South Africa: ANC says it will block efforts to impeach Cyril Ramaphosa

Cyril Ramaphosa
Cyril Ramaphosa leaves an ANC national executive committee meeting in Johannesburg on Monday. Photograph: Jérôme Delay/AP

South Africa’s ruling African National Congress party has said it will block attempts to impeach the country’s president, Cyril Ramaphosa, at a crucial vote in parliament on Tuesday, providing relief to the embattled leader after days of uncertainty about his political future.

Ramaphosa launched legal action on Monday to challenge a report handed over last week by an independent panel appointed by parliament that accused him of serious misconduct after the theft from his private game ranch of somewhere between $500,000 (£410,000) and $5m in cash almost three years ago.

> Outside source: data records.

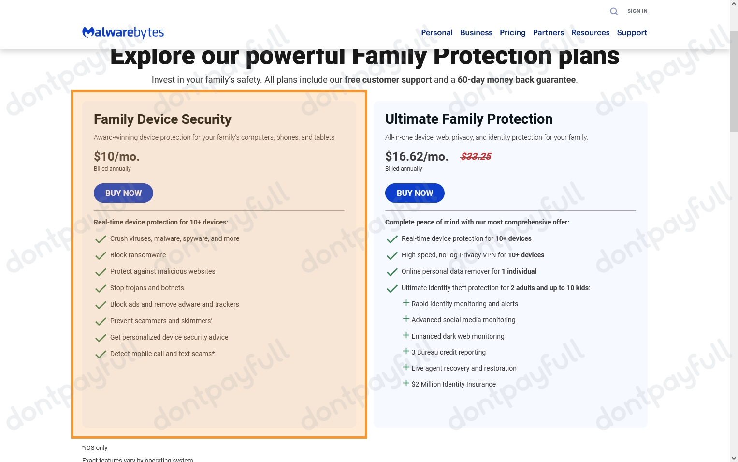Click the scrollbar down arrow
Screen dimensions: 738x462
point(734,458)
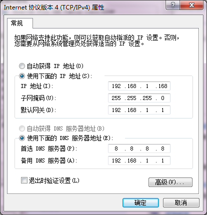This screenshot has height=215, width=207.
Task: Open 高级 advanced settings
Action: pos(171,182)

The funds, reportedly the proceeds of the sale of cattle, were allegedly hidden in a sofa when they were taken.

Ramaphosa, 70, has been accused of holding undeclared foreign currency, tax evasion, failing to inform police about the robbery and misusing state resources by ordering a senior presidential bodyguard to track down the thieves, who then appear to have been paid off. He has denied all wrongdoing.

After first telling supporters he was going to resign, Ramaphosa has now sought a judicial review of the report which his spokesman has described as flawed.

With the ANC dominant in parliament it seems unlikely there will be enough votes for impeachment to go ahead. The party has been in power for 28 years.

The ANC’s decision to vote against the motion comes after a frantic 48 hours of meetings of the party’s top decision-making bodies.

The “Farmgate” scandal has reopened deep divisions between factions within the party, encouraging the president’s opponents.

The prospect of weeks of infighting, at least until the ANC holds a conference scheduled for later this month to appoint a leader for another five years , will inflict further damage on South Africa’s flagging economy.

“President Ramaphosa is not resigning based on a flawed report, neither is he stepping aside,” his spokesperson, Vincent Magwenya, said on Saturday.

“It is in the long-term interest and sustainability of our constitutional democracy, well beyond the Ramaphosa presidency, that such a clearly flawed report is challenged, especially when it’s being used as a point of reference to remove a sitting head of state.”

Ramaphosa has welcomed a separate police inquiry into the allegations. He has not been charged with any crimes and will stand for re-election as party leader at the conference in 12 days time.

Most ANC politicians recognise that Ramaphosa remains the only party leader with broad appeal, which may mean parliamentarians will hesitate before initiating a process that could remove him from office with general elections expected in 2024, observers said.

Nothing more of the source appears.